(COMPITI DA SVOLGERE):
• A. Indica se ciascuna affermazione concorda con il testo sulla frollatura della carne, rispondendo sì o no e citando le parole decisive del testo: (i) molti consumatori italiani conoscono le caratteristiche di una frollatura eseguita correttamente; (ii) l'incontro a Tuttofood è stato proposto dal Consorzio Sigillo Italiano; (iii) Giovanni Cavasin è presentato come macellaio allevatore.
• B. Prosegui il testo sulla frollatura della carne a partire dalla sua ultima frase.

══ TESTO FORNITO ══

Quanti sono i consumatori italiani che conoscono le caratteristiche di una frollatura della carne eseguita correttamente? Molto pochi e, probabilmente, non sono molti neppure i professionisti che ne sanno apprezzare il valore.

Eppure, la corretta frollatura della carne è un elemento fondamentale per la produzione e la degustazione di carne di ottima qualità.

Nel corso della recente edizione di Tuttofood, il Consorzio Sigillo Italiano, marchio che distingue le produzioni di qualità degli allevatori italiani, ha proposto un interessante incontro guidato dalla dott.ssa Elisa Guizzo affiancata dal macellaio allevatore Giovanni Cavasin.

Tema portante, la frollatura e i suoi aspetti più salienti.

═══
══ ESTRATTO DEI DATI ══

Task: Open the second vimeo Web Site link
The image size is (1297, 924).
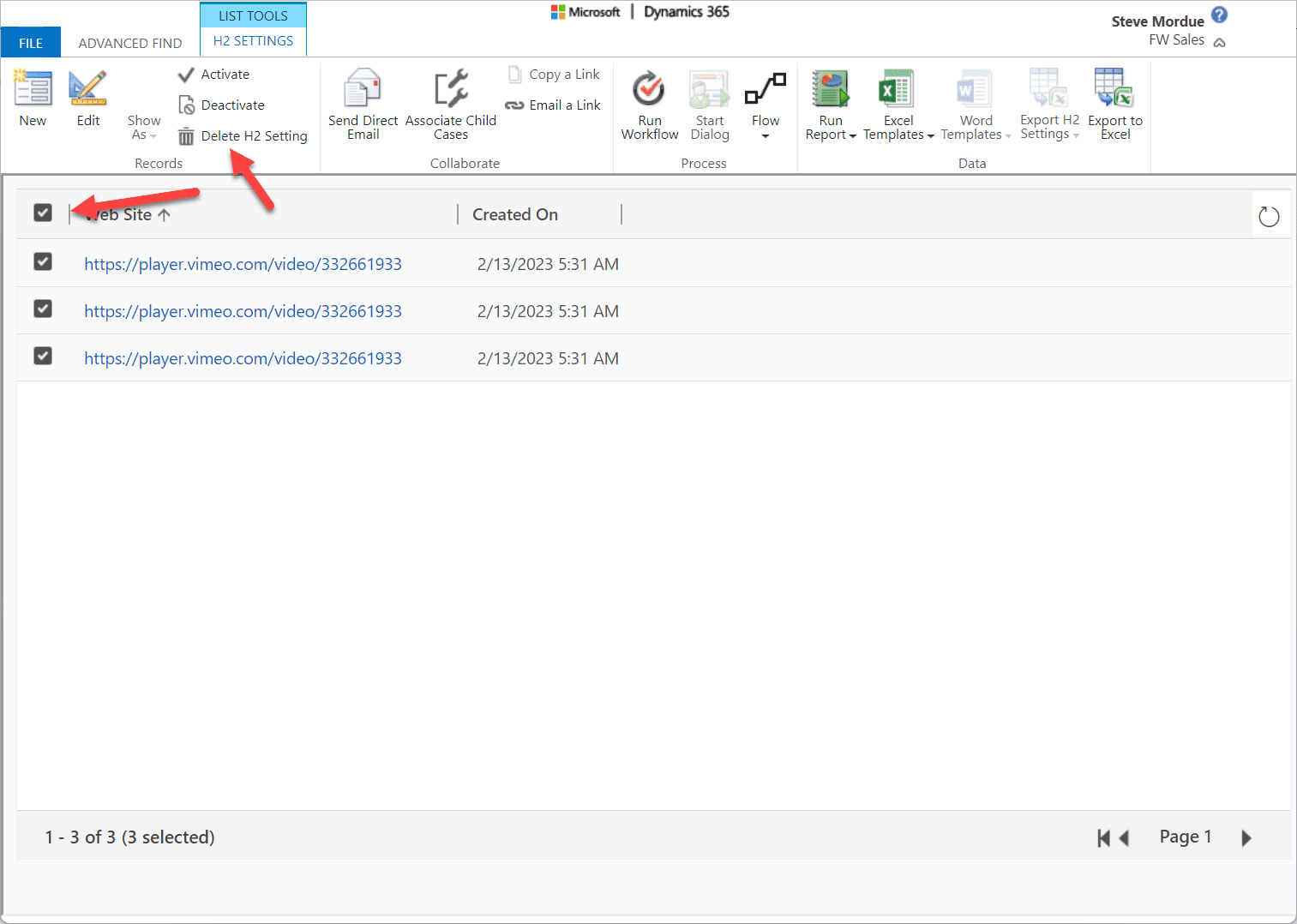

═══

(RISULTATI PER COMPITO):
• A.
(i) No: "Molto pochi".
(ii) Sì: "il Consorzio Sigillo Italiano, marchio che distingue le produzioni di qualità degli allevatori italiani, ha proposto un interessante incontro".
(iii) Sì: "dal macellaio allevatore Giovanni Cavasin".

• B.
“In Italia, la frollatura è un processo poco conosciuto – ha esordito Elisa Guizzo – eppure è uno dei procedimenti tecnici più antichi e rappresenta una pratica consigliabile, anche per la macelleria moderna. Infatti, è un processo che nasce per garantire all’animale, giunto a fine vita, la corretta conservazione, in ambiente fresco, grazie all’invecchiamento forzato”.

La frollatura, dunque, è il risultato di una serie di processi biochimici effettuati a carico del personale dopo la morte dell’animale. “Questi processi – ha spiegato la dott.ssa Guizzo – sono influenzati da una serie di fattori come lo stato fisiologico dell’animale, il trasporto, il Ph, l’alimentazione che ha subito, il tipo di allevamento. Questi fattori contribuiscono alla qualità finale della carne. È molto importante, prima della frollatura, conoscere la fase di allevamento e la fase di macellazione, per gestire al meglio la fase successiva: quella della frollatura”. 

Ma, cos’è esattamente la frollatura? 

Esistono fondamentalmente due tipi di frollatura: il Dry Aged e il Wet Aged.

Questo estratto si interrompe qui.